Prabowo: Saya Menyambut Kritik
Presiden Prabowo Subianto menegaskan keterbukaannya terhadap kritik yang ditujukan kepadanya. Dalam pernyataannya di Majalah The Economist, dikutip dari siaran pers Badan Komunikasi Pemerintah RI, Jumat (12/6/2026), Prabowo menyatakan akan menelaah setiap kritik dengan saksama dan menimbangnya berdasarkan fakta serta realitas yang dihadapi rakyat biasa.
"Saya menyambut kritik. Saya selalu membiasakan diri untuk menelaah dengan saksama setiap kritik yang ditujukan kepada pemerintah yang saya pimpin dan menimbangnya berdasarkan fakta, serta realitas yang dihadapi rakyat biasa," kata Prabowo.
Komitmen terhadap Demokrasi
Prabowo menegaskan komitmennya terhadap demokrasi. Sebagai presiden yang terpilih melalui proses pemilihan umum yang demokratis, ia berjanji akan menjaga Indonesia tetap menjadi negara demokrasi.
"Izinkan saya menyatakan dengan jelas: Indonesia adalah negara demokrasi, dan akan tetap menjadi demokrasi. Saya dipilih oleh lebih dari 90 juta rakyat Indonesia dalam pemilu yang bebas dan adil," terangnya.
Menurut dia, demokrasi tetap merupakan sistem yang terbaik meskipun tidak sempurna. Prabowo meyakini kepercayaan rakyat akan menghasilkan legitimasi demokrasi.
"Saya percaya pada demokrasi. Saya memahami bahwa legitimasi demokratis diperoleh melalui kesabaran, kepercayaan rakyat, dan penghormatan terhadap kehendak rakyat," tuturnya.
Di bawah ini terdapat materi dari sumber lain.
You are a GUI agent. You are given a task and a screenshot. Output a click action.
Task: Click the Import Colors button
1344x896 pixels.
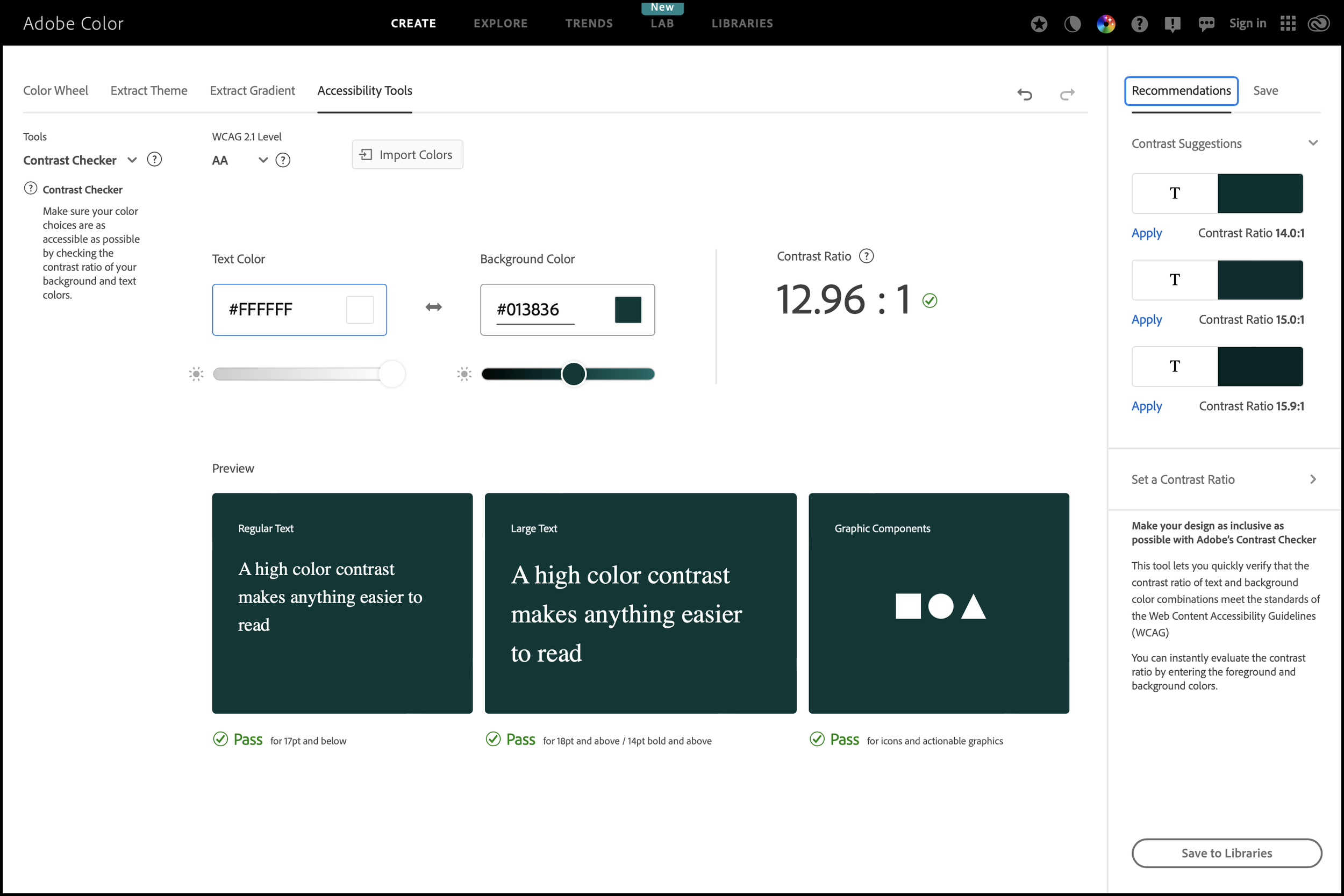click(x=407, y=154)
Demokrasi dan Budaya Indonesia
Namun, Prabowo menambahkan bahwa penerapan demokrasi perlu disesuaikan dengan budaya di Indonesia. Sebagai negara berkembang, Indonesia membutuhkan stabilitas agar bisa bergerak maju. Dalam budaya Indonesia, kerja sama lebih diutamakan daripada fragmentasi politik, dan kerendahan hati lebih dihargai daripada permusuhan politik.
"Kami percaya demokrasi harus menghasilkan stabilitas, dan kemajuan, bukan kelumpuhan," ucapnya.
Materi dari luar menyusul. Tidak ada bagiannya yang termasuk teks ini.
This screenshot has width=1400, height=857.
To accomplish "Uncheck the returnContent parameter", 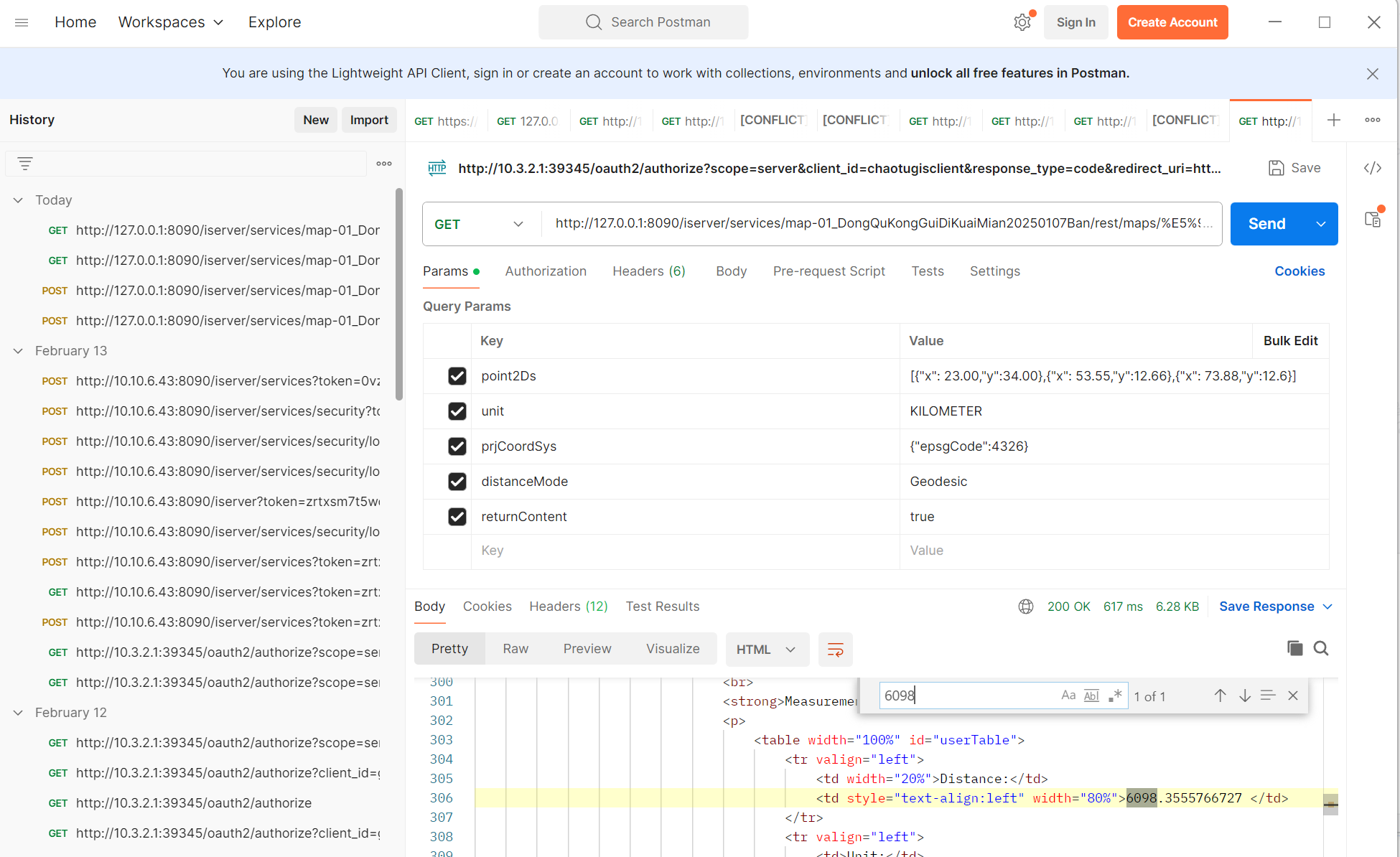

Target Pertumbuhan Ekonomi
Selama bertahun-tahun, Prabowo menuturkan, ekonomi Indonesia tumbuh sekitar 5 persen. Namun, itu belum cukup. Indonesia harus mengejar pertumbuhan ekonomi 8 persen per tahun agar dapat menjadi negara maju.
"Kita tidak akan sampai ke sana dengan terus melakukan hal yang sama seperti sebelumnya. Dalam kondisi Indonesia, puas dengan status quo berarti stagnasi. Dan itu bukan jalan yang kami pilih," tegas Prabowo.
Transformasi Nasional
Saat ini Indonesia sedang menjalankan transformasi di berbagai bidang. Pemerintah menjalankan berbagai program seperti Makan Bergizi Gratis (MBG), Sekolah Rakyat, hilirisasi industri, hingga pembentukan Danantara.
"Perjalanan Indonesia tidak sempurna dan tidak akan sempurna. Sejarah mengajarkan, tidak ada transformasi nasional besar yang berjalan sempurna. Namun kami bertekad agar negara ini tidak lagi didefinisikan oleh keraguan, ketergantungan, atau kinerjanya yang di bawah potensi," Prabowo menegaskan.
"Sebagai pemerintah, kami akan menjawab kritik bukan dengan retorika, melainkan dengan hasil nyata yang dapat diukur oleh siapa pun, di mana pun," sambung dia.